The co-chair of the NATO report, Wess Mitchell, described its main message as being that “NATO has to adapt itself for an era of strategic rivalry with Russia and China, for the return of a geopolitical competition that has a military dimension but also a political one’’. This approach will help entrench a systemic three bloc rivalry between China, Russia and NATO-EU-US, with all the attendant risks – from nuclear war to weakening cooperation when addressing the existential threat of climate change and future pandemics.
Concerned by these developments and the group-think mentality of the NATO 2030 process, NATO Watch asked a group of 10 peace researchers to assess the NATO expert group report. Their analysis is published today in a new report, Peace research perspectives on NATO 2030: A response to the official NATO Reflection Group. This report argues, among other things, that:
- The NATO expert group’s analysis of past events and future trends, especially in relation to Russia, arms control and violations of international law, are riddled with biases and omissions;
- Concepts like ‘human security’, as well as the ‘women, security and peace’ and ‘climate change’ agendas, have been co-opted by and reshaped by military actors like NATO;
- Adopting a pre-occupation with great power competition will lead to a costly and dangerous arms race and risk a nuclear war with either China or Russia; and
- NATO’s partnerships in the South are largely based on self-interest and military security rather than being rooted in the complex mix of problems faced by countries in North Africa and the Sahel.
Among the alternative proposals are strengthening dialogue and the search for common ground with China and Russia, de-collectivizing the nuclear sharing policy in NATO and withdrawing all remaining US tactical nuclear weapons from Europe.
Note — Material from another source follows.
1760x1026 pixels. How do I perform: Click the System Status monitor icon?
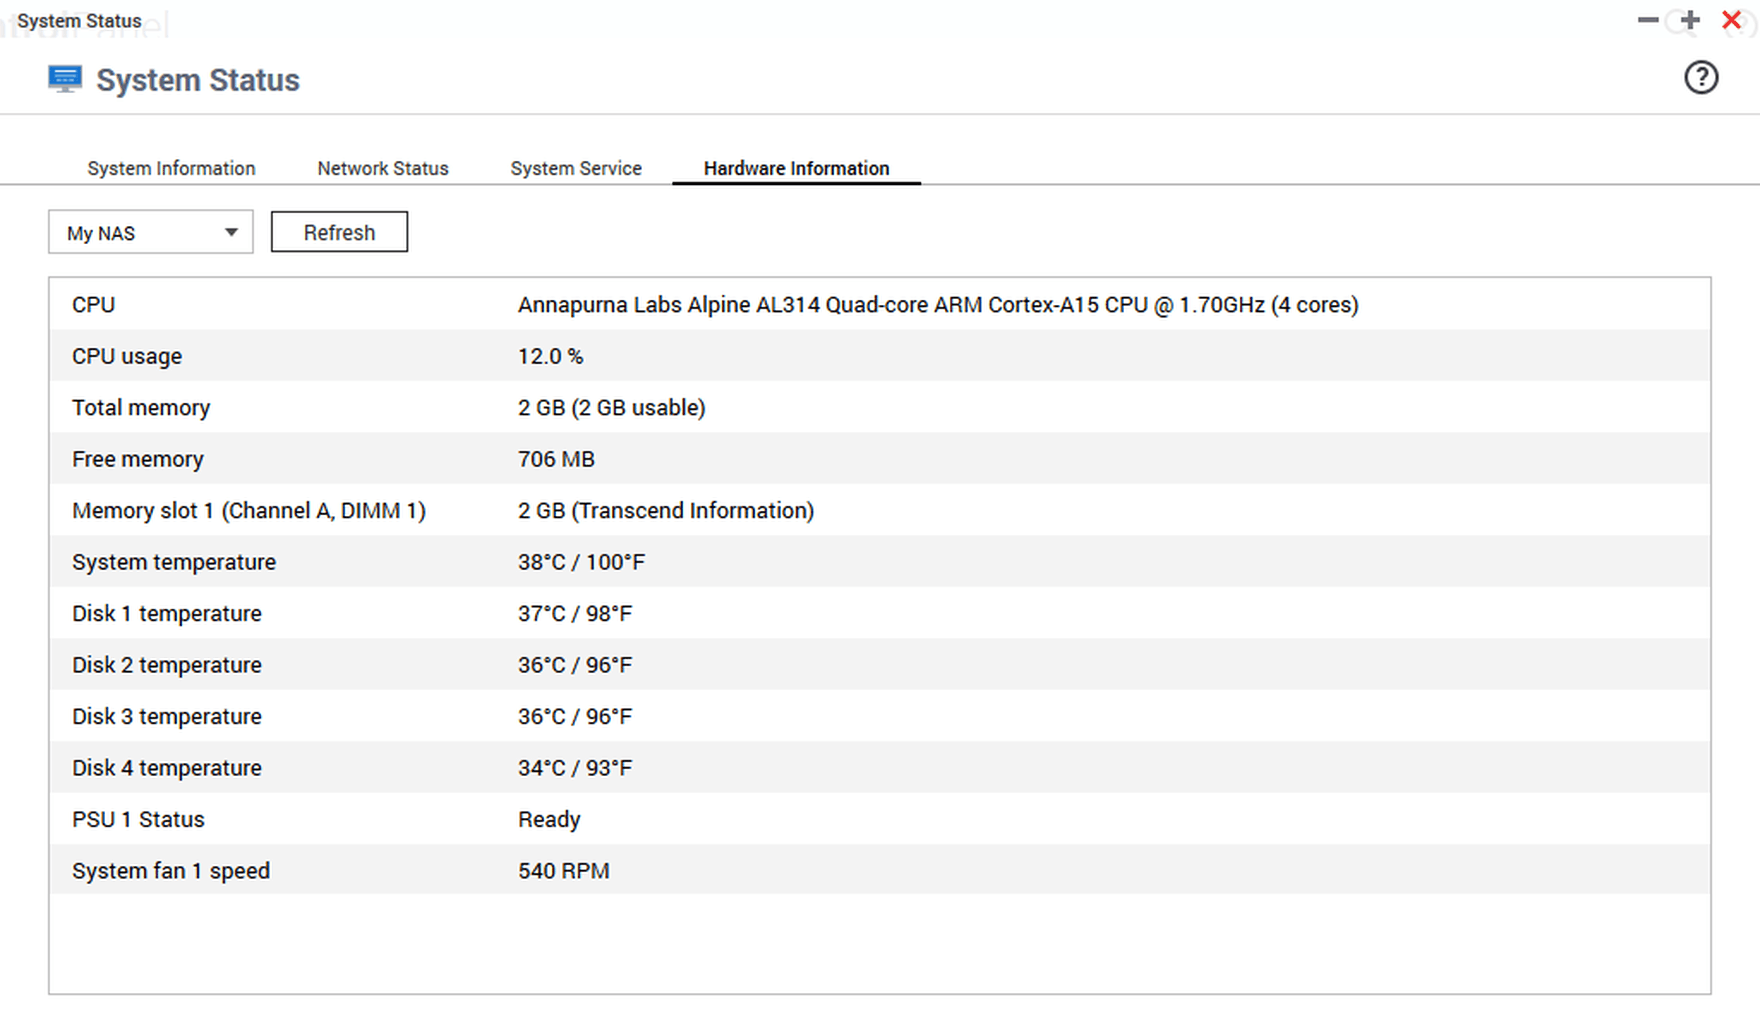tap(65, 79)

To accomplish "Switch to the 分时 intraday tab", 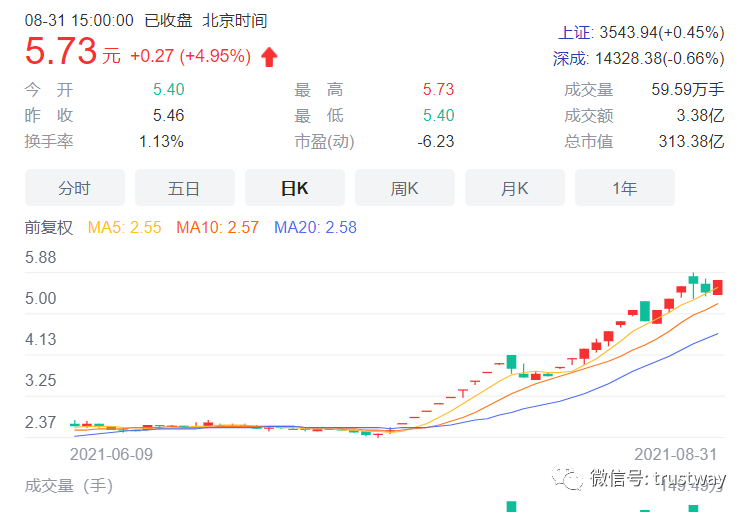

The pandemic has revealed fundamental flaws in the strategies many states employ to provide security for their people. New efforts are needed to reduce the chances of nuclear war and achieve nuclear disarmament, address climate change and strengthen defences against future pandemics. “Based on the expert group report, NATO is not up to this task”, said NATO Watch director Dr. Ian Davis. “Instead, NATO is doubling down on the militarist approaches to security and conflict that have not worked. A more comprehensive and honest reflection of NATO is necessary by all of its members”, he added.